John Friedrick: Magic ingredient to STEM success is empowerment
Regarding Jim Goodnight’s April 16 Point of View on STEM education: Since the 1970s, educational reforms generally have failed despite well-meaning advocates, high expectations built into federal laws and state policies, philanthropic support and plenty of analyzed data to monitor progress.
While director of three schools of science and mathematics and as a science teacher before that, I saw the highest levels of student achievement and the lowest. To improve STEM achievement, I studied the history of science education and looked for the reasons that some students succeeded while others didn’t.
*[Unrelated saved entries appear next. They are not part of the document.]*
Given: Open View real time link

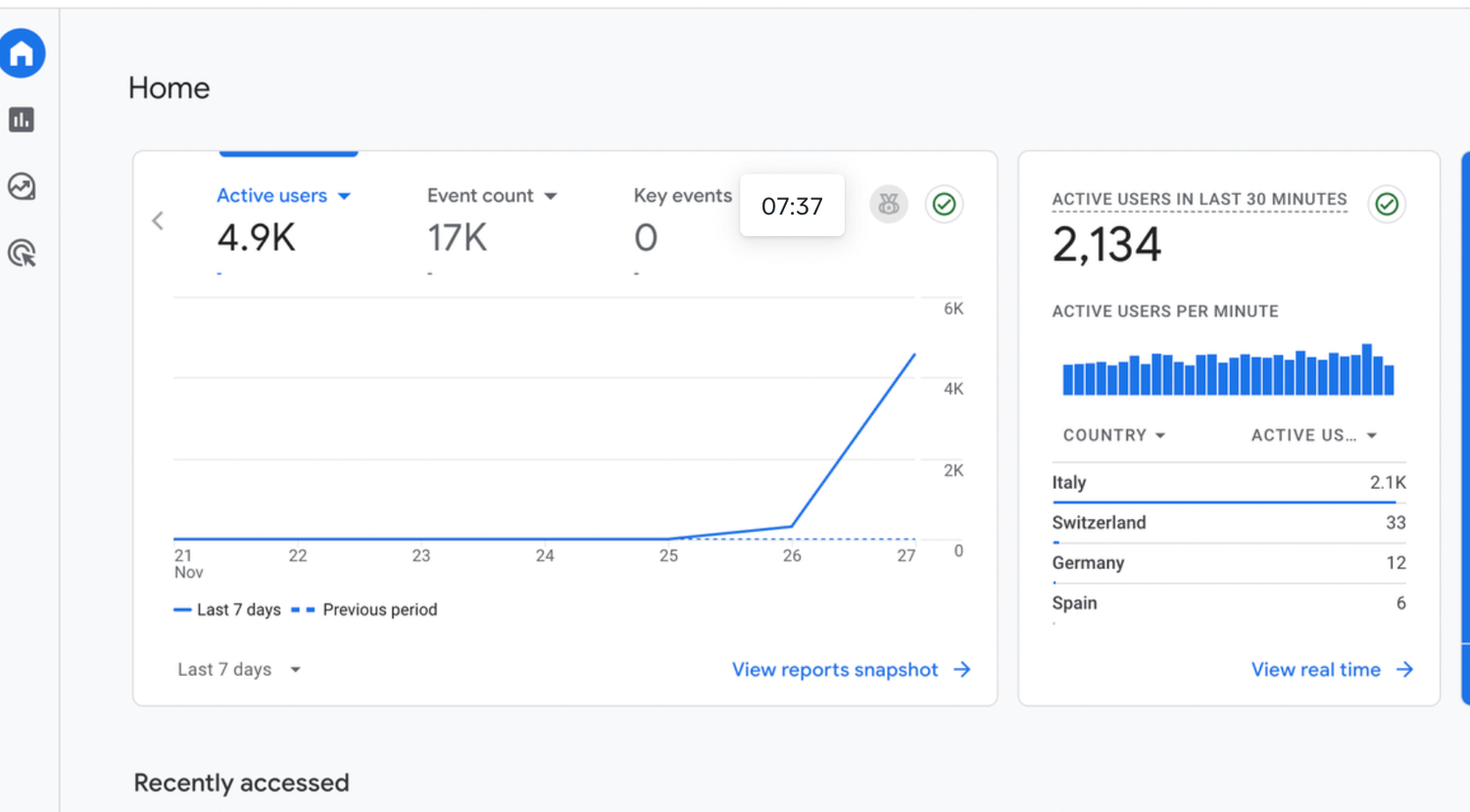Looking at the screenshot, I should point(1315,669).
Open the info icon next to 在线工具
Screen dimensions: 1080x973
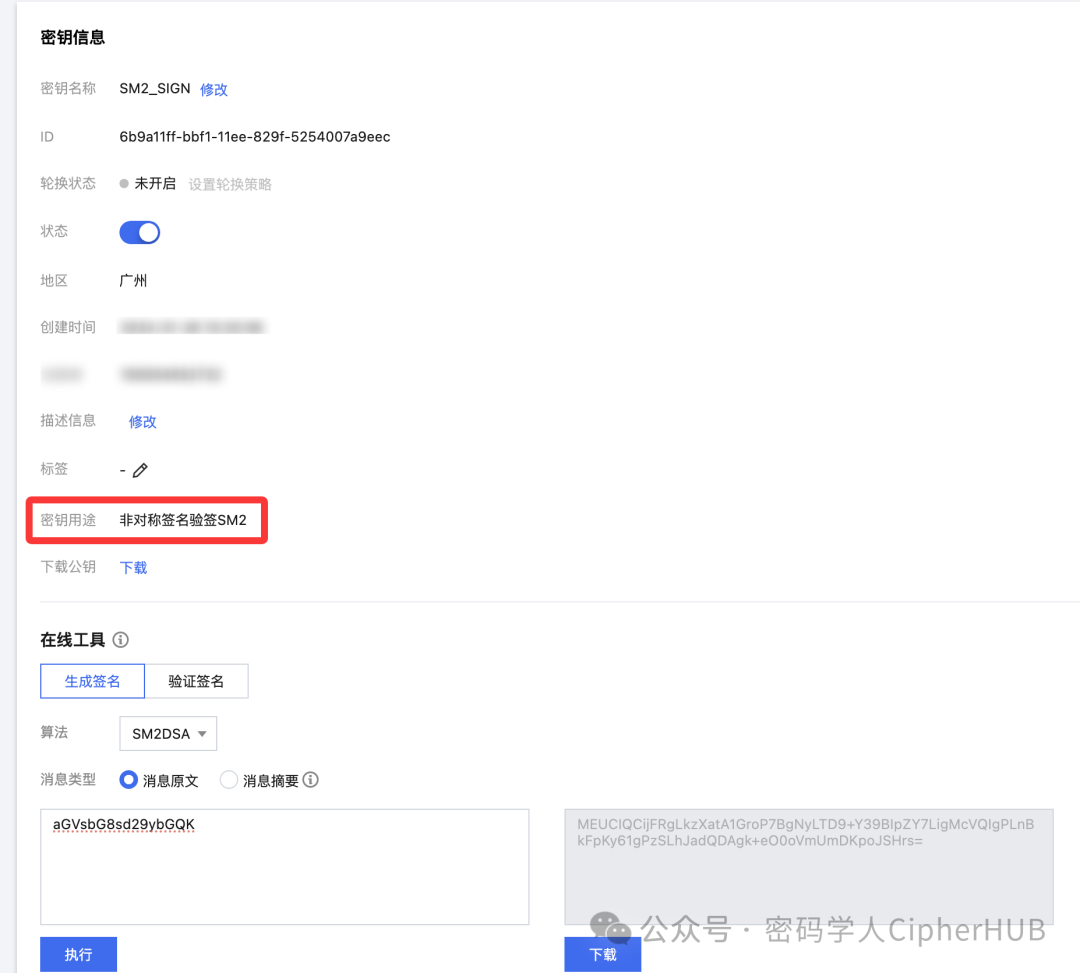(121, 639)
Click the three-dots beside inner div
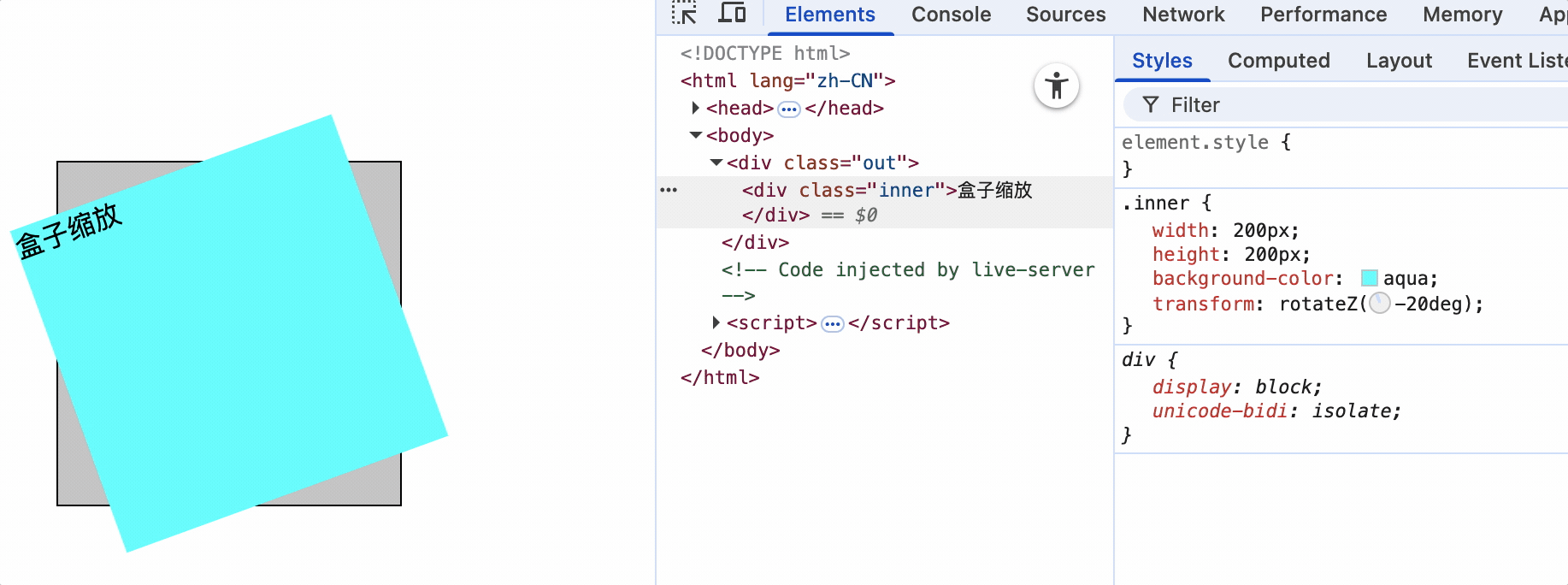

Students have asked “Why do I hafta learn this stuff?” since schools were invented, but today there is less of a good answer. In the 1960s there were several avenues to the American Dream: the military, industry, labor, industrial schools or college. Teachers were able to connect science and math lessons to fixing a car or appliance, building a shed, running a business, going to the moon or calculating how much paint is needed for a house. All these applied to available jobs and careers, and teens knew people who did those jobs. Now, cars are computerized and harder for a novice to fix, industries are robotized and outsourced, and we don’t go to the moon. Today’s students see that their parents and friends often have not benefited from an education, so why try? There are far fewer middle class jobs, fewer long-term careers and few industries that require the skills of a high school graduate.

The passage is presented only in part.